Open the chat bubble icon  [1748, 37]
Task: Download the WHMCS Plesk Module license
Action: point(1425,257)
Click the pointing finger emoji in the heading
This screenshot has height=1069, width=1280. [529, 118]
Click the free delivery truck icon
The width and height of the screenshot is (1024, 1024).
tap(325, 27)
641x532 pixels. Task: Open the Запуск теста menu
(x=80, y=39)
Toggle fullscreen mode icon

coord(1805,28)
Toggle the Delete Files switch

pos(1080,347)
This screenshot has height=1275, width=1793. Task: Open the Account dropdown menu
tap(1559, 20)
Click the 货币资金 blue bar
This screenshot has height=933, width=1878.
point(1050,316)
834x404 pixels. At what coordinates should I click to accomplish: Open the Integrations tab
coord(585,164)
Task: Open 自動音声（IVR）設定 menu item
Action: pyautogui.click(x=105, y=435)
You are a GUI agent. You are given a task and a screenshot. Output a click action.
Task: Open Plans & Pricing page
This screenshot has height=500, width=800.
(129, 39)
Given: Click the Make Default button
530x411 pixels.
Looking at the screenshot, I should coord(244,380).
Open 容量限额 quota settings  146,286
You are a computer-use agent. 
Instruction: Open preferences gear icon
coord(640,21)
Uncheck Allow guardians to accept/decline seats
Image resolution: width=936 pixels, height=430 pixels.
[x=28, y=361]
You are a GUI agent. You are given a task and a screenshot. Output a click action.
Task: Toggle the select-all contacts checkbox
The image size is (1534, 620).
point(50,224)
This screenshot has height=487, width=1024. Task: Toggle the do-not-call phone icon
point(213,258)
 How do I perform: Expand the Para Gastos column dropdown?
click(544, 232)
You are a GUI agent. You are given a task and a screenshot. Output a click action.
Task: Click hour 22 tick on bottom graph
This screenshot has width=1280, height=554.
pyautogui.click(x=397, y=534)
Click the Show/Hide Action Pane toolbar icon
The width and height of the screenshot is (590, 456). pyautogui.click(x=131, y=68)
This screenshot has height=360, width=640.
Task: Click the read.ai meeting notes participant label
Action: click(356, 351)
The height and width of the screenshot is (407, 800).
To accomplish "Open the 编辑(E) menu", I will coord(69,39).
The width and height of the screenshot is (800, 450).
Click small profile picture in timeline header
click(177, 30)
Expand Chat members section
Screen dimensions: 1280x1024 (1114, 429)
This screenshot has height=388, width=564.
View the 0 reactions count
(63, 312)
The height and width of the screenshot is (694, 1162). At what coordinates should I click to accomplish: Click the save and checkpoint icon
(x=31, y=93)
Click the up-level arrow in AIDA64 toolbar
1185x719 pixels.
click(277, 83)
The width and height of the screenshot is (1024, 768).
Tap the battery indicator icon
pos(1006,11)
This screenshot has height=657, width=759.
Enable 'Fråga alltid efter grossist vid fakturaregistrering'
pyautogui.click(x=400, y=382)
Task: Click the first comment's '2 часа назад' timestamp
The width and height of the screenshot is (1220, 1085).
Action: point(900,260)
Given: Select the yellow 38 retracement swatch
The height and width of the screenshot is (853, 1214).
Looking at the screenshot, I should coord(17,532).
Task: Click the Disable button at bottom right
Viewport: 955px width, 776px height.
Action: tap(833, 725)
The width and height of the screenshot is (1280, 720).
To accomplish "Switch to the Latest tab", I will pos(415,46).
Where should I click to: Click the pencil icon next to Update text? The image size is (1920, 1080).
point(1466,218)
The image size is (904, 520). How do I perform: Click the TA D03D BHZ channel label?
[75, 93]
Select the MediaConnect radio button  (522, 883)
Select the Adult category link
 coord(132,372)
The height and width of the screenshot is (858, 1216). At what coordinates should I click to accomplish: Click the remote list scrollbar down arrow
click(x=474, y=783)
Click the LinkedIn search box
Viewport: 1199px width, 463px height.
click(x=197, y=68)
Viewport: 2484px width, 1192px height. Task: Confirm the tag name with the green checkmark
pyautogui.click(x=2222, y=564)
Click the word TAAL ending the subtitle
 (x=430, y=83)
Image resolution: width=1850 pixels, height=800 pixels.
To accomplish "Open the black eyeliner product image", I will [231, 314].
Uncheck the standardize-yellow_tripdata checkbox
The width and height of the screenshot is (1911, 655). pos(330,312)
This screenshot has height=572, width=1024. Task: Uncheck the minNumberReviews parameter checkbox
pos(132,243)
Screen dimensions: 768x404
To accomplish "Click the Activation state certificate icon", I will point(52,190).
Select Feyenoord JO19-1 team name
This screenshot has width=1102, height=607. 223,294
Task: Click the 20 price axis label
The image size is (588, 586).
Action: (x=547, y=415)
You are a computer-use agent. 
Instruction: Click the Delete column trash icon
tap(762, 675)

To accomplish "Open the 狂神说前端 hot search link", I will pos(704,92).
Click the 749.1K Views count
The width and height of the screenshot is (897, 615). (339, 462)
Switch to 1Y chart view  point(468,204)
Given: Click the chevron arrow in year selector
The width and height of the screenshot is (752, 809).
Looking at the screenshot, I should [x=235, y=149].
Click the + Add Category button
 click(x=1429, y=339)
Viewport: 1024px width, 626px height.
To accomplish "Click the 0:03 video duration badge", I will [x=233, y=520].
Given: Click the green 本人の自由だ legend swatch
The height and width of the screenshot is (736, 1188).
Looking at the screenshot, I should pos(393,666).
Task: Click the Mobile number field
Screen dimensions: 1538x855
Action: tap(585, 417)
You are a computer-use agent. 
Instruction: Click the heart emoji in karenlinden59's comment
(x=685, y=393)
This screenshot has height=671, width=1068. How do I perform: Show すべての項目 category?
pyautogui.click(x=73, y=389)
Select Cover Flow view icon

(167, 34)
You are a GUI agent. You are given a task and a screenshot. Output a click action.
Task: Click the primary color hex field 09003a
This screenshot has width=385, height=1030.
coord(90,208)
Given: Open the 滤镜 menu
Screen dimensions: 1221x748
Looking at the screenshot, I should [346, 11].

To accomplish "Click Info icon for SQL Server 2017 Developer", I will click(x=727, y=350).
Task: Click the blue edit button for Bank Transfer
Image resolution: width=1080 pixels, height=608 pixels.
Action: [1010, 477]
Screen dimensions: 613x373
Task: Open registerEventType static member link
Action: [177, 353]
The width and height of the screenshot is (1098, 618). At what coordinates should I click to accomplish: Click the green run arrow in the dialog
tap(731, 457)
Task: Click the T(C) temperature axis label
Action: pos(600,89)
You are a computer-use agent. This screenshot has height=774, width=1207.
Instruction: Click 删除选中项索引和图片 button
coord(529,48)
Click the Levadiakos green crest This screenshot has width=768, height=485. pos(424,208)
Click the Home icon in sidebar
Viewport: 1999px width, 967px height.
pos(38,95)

● WHAT THIS TASK INVOLVES: A word-for-word repeat of the full data is needed.

● ANSWER BOX:
Open the chat bubble icon  [1748, 37]
Task: Download the WHMCS Plesk Module license
Action: point(1425,257)
Click the pointing finger emoji in the heading
This screenshot has height=1069, width=1280. [529, 118]
Click the free delivery truck icon
The width and height of the screenshot is (1024, 1024).
tap(325, 27)
641x532 pixels. Task: Open the Запуск теста menu
(x=80, y=39)
Toggle fullscreen mode icon

coord(1805,28)
Toggle the Delete Files switch

pos(1080,347)
This screenshot has height=1275, width=1793. Task: Open the Account dropdown menu
tap(1559, 20)
Click the 货币资金 blue bar
This screenshot has height=933, width=1878.
point(1050,316)
834x404 pixels. At what coordinates should I click to accomplish: Open the Integrations tab
coord(585,164)
Task: Open 自動音声（IVR）設定 menu item
Action: pyautogui.click(x=105, y=435)
You are a GUI agent. You are given a task and a screenshot. Output a click action.
Task: Open Plans & Pricing page
This screenshot has height=500, width=800.
(129, 39)
Given: Click the Make Default button
530x411 pixels.
Looking at the screenshot, I should coord(244,380).
Open 容量限额 quota settings  146,286
You are a computer-use agent. 
Instruction: Open preferences gear icon
coord(640,21)
Uncheck Allow guardians to accept/decline seats
Image resolution: width=936 pixels, height=430 pixels.
[x=28, y=361]
You are a GUI agent. You are given a task and a screenshot. Output a click action.
Task: Toggle the select-all contacts checkbox
The image size is (1534, 620).
point(50,224)
This screenshot has height=487, width=1024. Task: Toggle the do-not-call phone icon
point(213,258)
 How do I perform: Expand the Para Gastos column dropdown?
click(544, 232)
You are a GUI agent. You are given a task and a screenshot. Output a click action.
Task: Click hour 22 tick on bottom graph
This screenshot has width=1280, height=554.
pyautogui.click(x=397, y=534)
Click the Show/Hide Action Pane toolbar icon
The width and height of the screenshot is (590, 456). pyautogui.click(x=131, y=68)
This screenshot has height=360, width=640.
Task: Click the read.ai meeting notes participant label
Action: click(356, 351)
The height and width of the screenshot is (407, 800).
To accomplish "Open the 编辑(E) menu", I will coord(69,39).
The width and height of the screenshot is (800, 450).
Click small profile picture in timeline header
click(177, 30)
Expand Chat members section
Screen dimensions: 1280x1024 (1114, 429)
This screenshot has height=388, width=564.
View the 0 reactions count
(63, 312)
The height and width of the screenshot is (694, 1162). At what coordinates should I click to accomplish: Click the save and checkpoint icon
(x=31, y=93)
Click the up-level arrow in AIDA64 toolbar
1185x719 pixels.
click(277, 83)
The width and height of the screenshot is (1024, 768).
Tap the battery indicator icon
pos(1006,11)
This screenshot has height=657, width=759.
Enable 'Fråga alltid efter grossist vid fakturaregistrering'
pyautogui.click(x=400, y=382)
Task: Click the first comment's '2 часа назад' timestamp
The width and height of the screenshot is (1220, 1085).
Action: point(900,260)
Given: Select the yellow 38 retracement swatch
The height and width of the screenshot is (853, 1214).
Looking at the screenshot, I should coord(17,532).
Task: Click the Disable button at bottom right
Viewport: 955px width, 776px height.
Action: tap(833, 725)
The width and height of the screenshot is (1280, 720).
To accomplish "Switch to the Latest tab", I will pos(415,46).
Where should I click to: Click the pencil icon next to Update text? The image size is (1920, 1080).
point(1466,218)
The image size is (904, 520). How do I perform: Click the TA D03D BHZ channel label?
[75, 93]
Select the MediaConnect radio button  (522, 883)
Select the Adult category link
 coord(132,372)
The height and width of the screenshot is (858, 1216). At what coordinates should I click to accomplish: Click the remote list scrollbar down arrow
click(x=474, y=783)
Click the LinkedIn search box
Viewport: 1199px width, 463px height.
click(x=197, y=68)
Viewport: 2484px width, 1192px height. Task: Confirm the tag name with the green checkmark
pyautogui.click(x=2222, y=564)
Click the word TAAL ending the subtitle
 (x=430, y=83)
Image resolution: width=1850 pixels, height=800 pixels.
To accomplish "Open the black eyeliner product image", I will [231, 314].
Uncheck the standardize-yellow_tripdata checkbox
The width and height of the screenshot is (1911, 655). pos(330,312)
This screenshot has height=572, width=1024. Task: Uncheck the minNumberReviews parameter checkbox
pos(132,243)
Screen dimensions: 768x404
To accomplish "Click the Activation state certificate icon", I will point(52,190).
Select Feyenoord JO19-1 team name
This screenshot has width=1102, height=607. 223,294
Task: Click the 20 price axis label
The image size is (588, 586).
Action: (x=547, y=415)
You are a computer-use agent. 
Instruction: Click the Delete column trash icon
tap(762, 675)

To accomplish "Open the 狂神说前端 hot search link", I will pos(704,92).
Click the 749.1K Views count
The width and height of the screenshot is (897, 615). (339, 462)
Switch to 1Y chart view  point(468,204)
Given: Click the chevron arrow in year selector
The width and height of the screenshot is (752, 809).
Looking at the screenshot, I should [x=235, y=149].
Click the + Add Category button
 click(x=1429, y=339)
Viewport: 1024px width, 626px height.
To accomplish "Click the 0:03 video duration badge", I will [x=233, y=520].
Given: Click the green 本人の自由だ legend swatch
The height and width of the screenshot is (736, 1188).
Looking at the screenshot, I should pos(393,666).
Task: Click the Mobile number field
Screen dimensions: 1538x855
Action: tap(585, 417)
You are a computer-use agent. 
Instruction: Click the heart emoji in karenlinden59's comment
(x=685, y=393)
This screenshot has height=671, width=1068. How do I perform: Show すべての項目 category?
pyautogui.click(x=73, y=389)
Select Cover Flow view icon

(167, 34)
You are a GUI agent. You are given a task and a screenshot. Output a click action.
Task: Click the primary color hex field 09003a
This screenshot has width=385, height=1030.
coord(90,208)
Given: Open the 滤镜 menu
Screen dimensions: 1221x748
Looking at the screenshot, I should [346, 11].

To accomplish "Click Info icon for SQL Server 2017 Developer", I will click(x=727, y=350).
Task: Click the blue edit button for Bank Transfer
Image resolution: width=1080 pixels, height=608 pixels.
Action: [1010, 477]
Screen dimensions: 613x373
Task: Open registerEventType static member link
Action: [177, 353]
The width and height of the screenshot is (1098, 618). At what coordinates should I click to accomplish: Click the green run arrow in the dialog
tap(731, 457)
Task: Click the T(C) temperature axis label
Action: pos(600,89)
You are a computer-use agent. This screenshot has height=774, width=1207.
Instruction: Click 删除选中项索引和图片 button
coord(529,48)
Click the Levadiakos green crest This screenshot has width=768, height=485. pos(424,208)
Click the Home icon in sidebar
Viewport: 1999px width, 967px height.
pos(38,95)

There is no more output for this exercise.